• _Task goal_: Locate the line containing "Accessibility (188, 2505)" in the material below; repeat it and every line after it, exactly as written.

• _Data under study_:
Segment Open
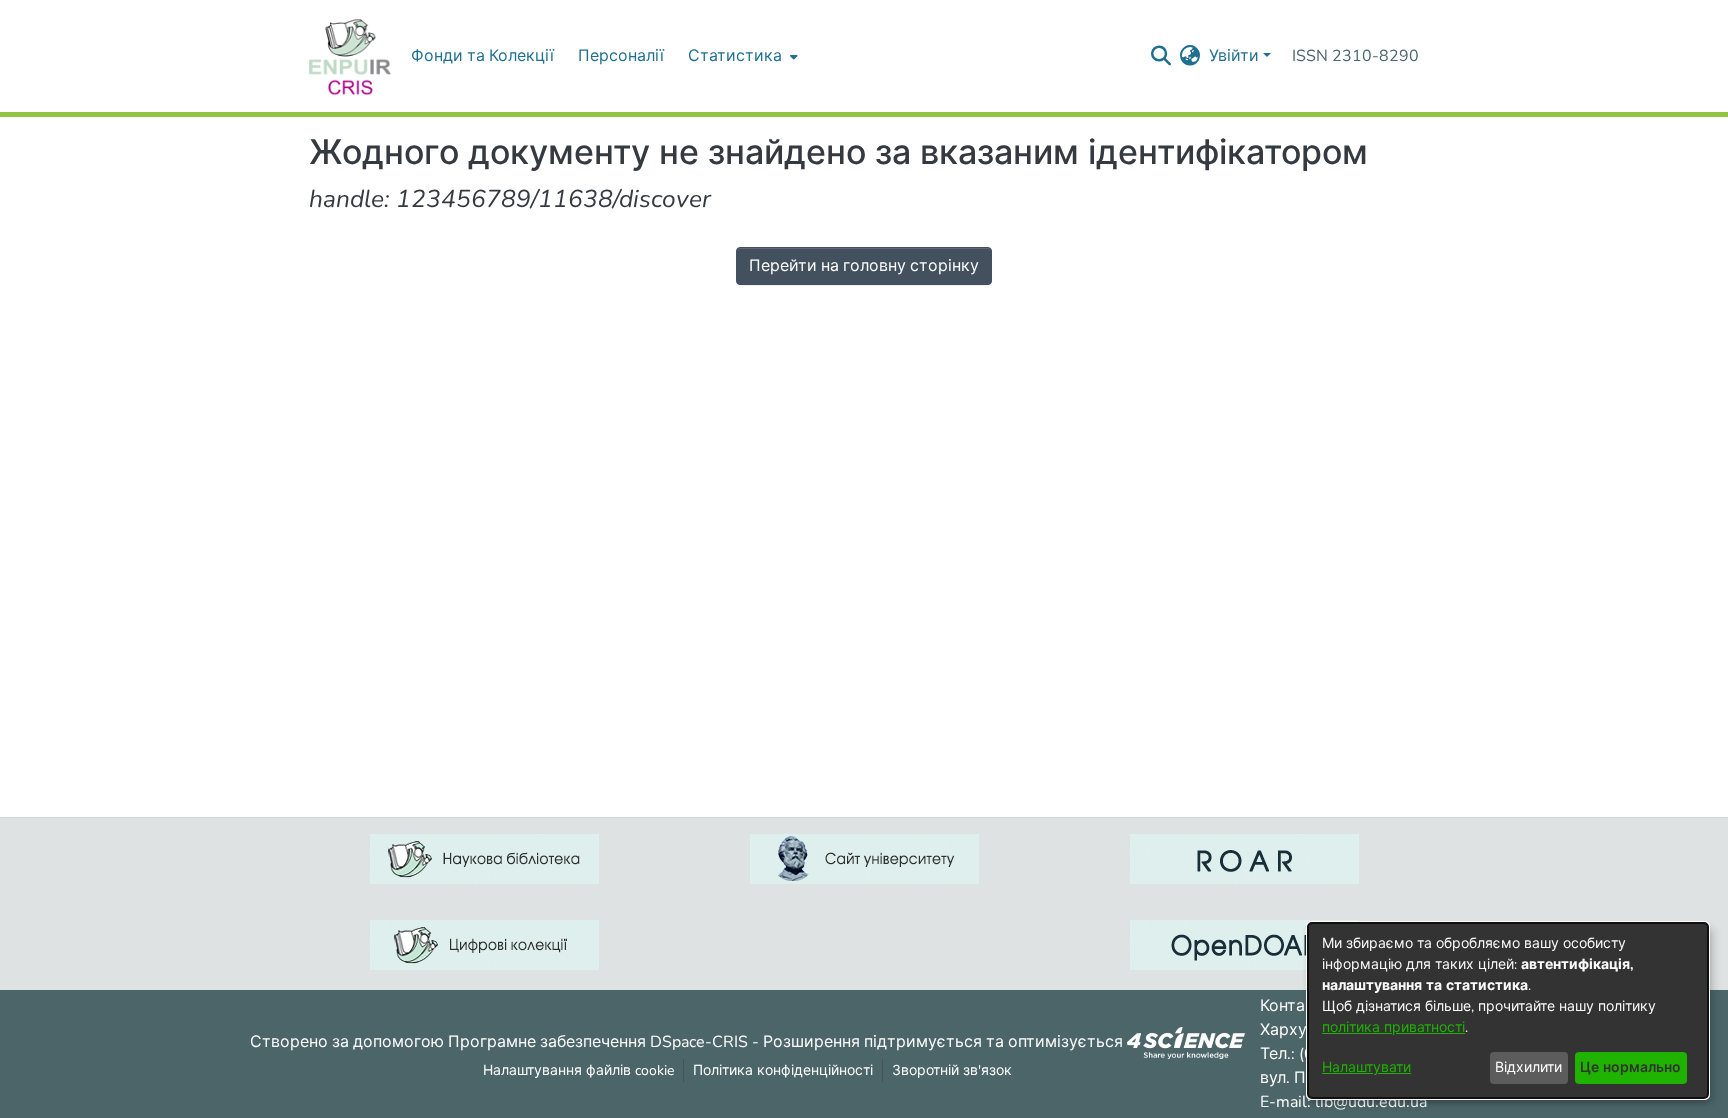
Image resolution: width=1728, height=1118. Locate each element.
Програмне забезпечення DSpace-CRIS (598, 1041)
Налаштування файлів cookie (578, 1070)
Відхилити (1528, 1067)
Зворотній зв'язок (952, 1070)
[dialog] (1508, 1010)
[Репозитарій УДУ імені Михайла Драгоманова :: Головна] (350, 56)
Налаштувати (1366, 1067)
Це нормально (1630, 1067)
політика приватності (1393, 1027)
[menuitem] (741, 56)
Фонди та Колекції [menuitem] (482, 56)
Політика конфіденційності (783, 1070)
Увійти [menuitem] (1234, 56)
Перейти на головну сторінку (864, 266)
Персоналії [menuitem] (621, 56)
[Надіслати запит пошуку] (1161, 56)
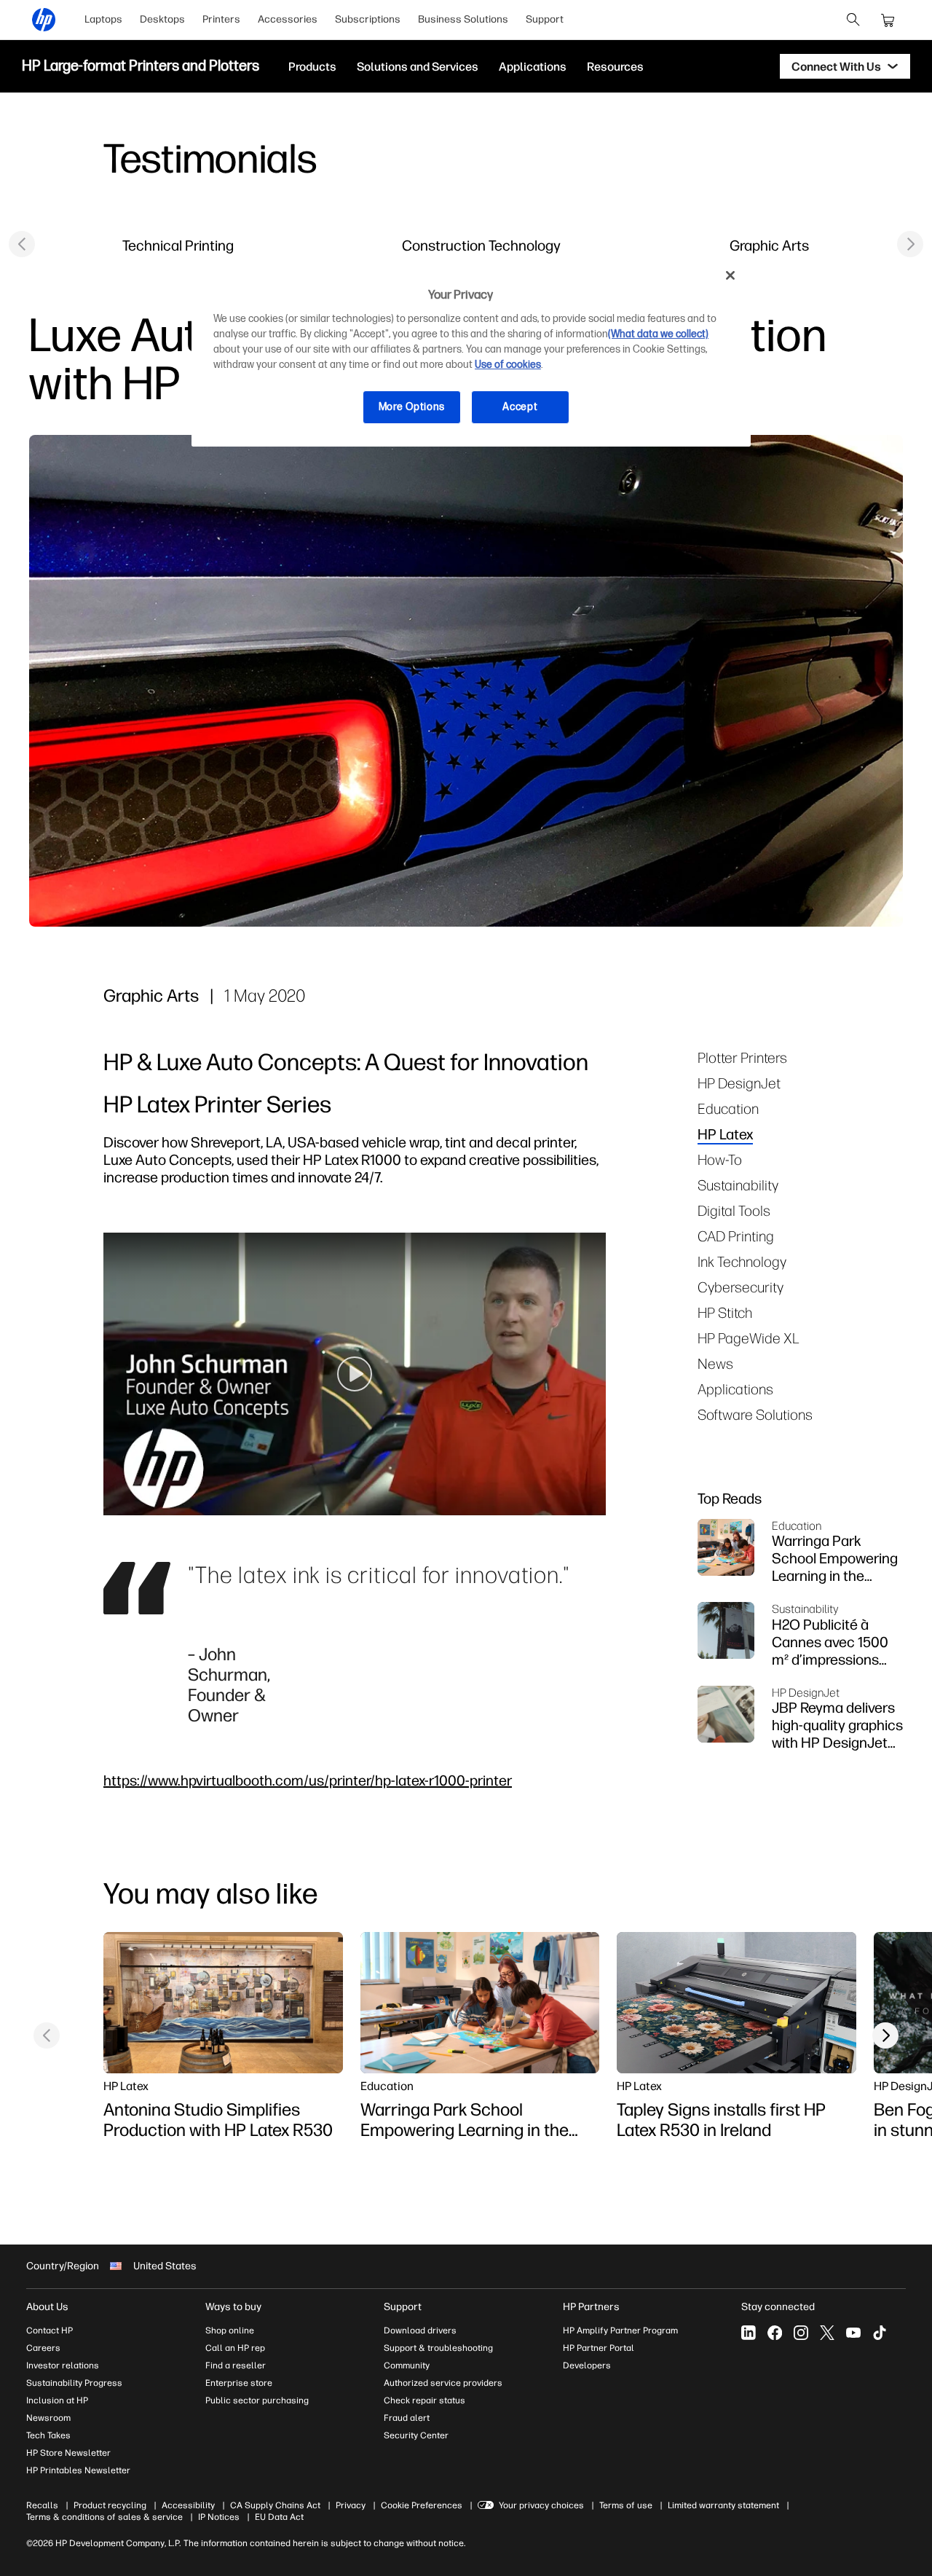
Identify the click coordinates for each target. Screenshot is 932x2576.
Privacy (351, 2505)
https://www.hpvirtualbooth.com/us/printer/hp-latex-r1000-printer (307, 1780)
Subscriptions (367, 19)
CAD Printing (736, 1236)
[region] (471, 352)
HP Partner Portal (598, 2348)
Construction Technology (481, 245)
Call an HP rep (235, 2348)
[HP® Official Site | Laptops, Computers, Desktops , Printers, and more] (43, 19)
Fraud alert (407, 2418)
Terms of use (625, 2505)
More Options (412, 407)
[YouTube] (853, 2332)
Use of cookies (508, 364)
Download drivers (420, 2330)
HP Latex (725, 1134)
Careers (43, 2348)
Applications (735, 1389)
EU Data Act (279, 2517)
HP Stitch (725, 1312)
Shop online (229, 2330)
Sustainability (738, 1185)
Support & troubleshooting (438, 2348)
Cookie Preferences (421, 2505)
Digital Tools (734, 1210)
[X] (827, 2332)
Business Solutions (463, 19)
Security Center (416, 2435)
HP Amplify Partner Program (620, 2330)
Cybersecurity (740, 1287)
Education (728, 1108)
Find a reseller (235, 2365)
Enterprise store (238, 2383)
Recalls (42, 2505)
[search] (853, 19)
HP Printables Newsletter (78, 2470)
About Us (47, 2307)
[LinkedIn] (748, 2332)
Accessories (287, 19)
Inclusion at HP (57, 2400)
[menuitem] (103, 19)
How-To (720, 1159)
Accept (519, 407)
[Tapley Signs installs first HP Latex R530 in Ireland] (736, 2002)
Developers (587, 2365)
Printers (221, 19)
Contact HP (49, 2330)
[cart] (888, 19)
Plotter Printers (742, 1057)
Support (545, 19)
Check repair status (424, 2400)
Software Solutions (755, 1414)
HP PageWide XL (748, 1338)
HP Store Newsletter (68, 2453)
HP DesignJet (739, 1083)
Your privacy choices (541, 2505)
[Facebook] (774, 2332)
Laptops (103, 19)
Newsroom (48, 2418)
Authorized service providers (443, 2383)
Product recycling (110, 2505)
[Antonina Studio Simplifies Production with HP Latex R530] (223, 2002)
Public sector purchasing (257, 2400)
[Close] (730, 275)
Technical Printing (178, 245)
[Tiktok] (879, 2332)
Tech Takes (48, 2435)
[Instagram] (801, 2332)
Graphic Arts (769, 245)
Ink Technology (742, 1261)
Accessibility (188, 2505)
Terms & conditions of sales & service (104, 2517)
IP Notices (219, 2517)
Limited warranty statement (723, 2505)
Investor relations (62, 2365)
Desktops (162, 19)
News (715, 1363)
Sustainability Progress (74, 2383)
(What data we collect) (658, 334)
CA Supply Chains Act (275, 2505)
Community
Segment Closed
• _Result of the task_:
Accessibility (188, 2505)
Terms & conditions of sales & service (104, 2517)
IP Notices (219, 2517)
Limited warranty statement (723, 2505)
Investor relations (62, 2365)
Desktops (162, 19)
News (715, 1363)
Sustainability Progress (74, 2383)
(What data we collect) (658, 334)
CA Supply Chains Act (275, 2505)
Community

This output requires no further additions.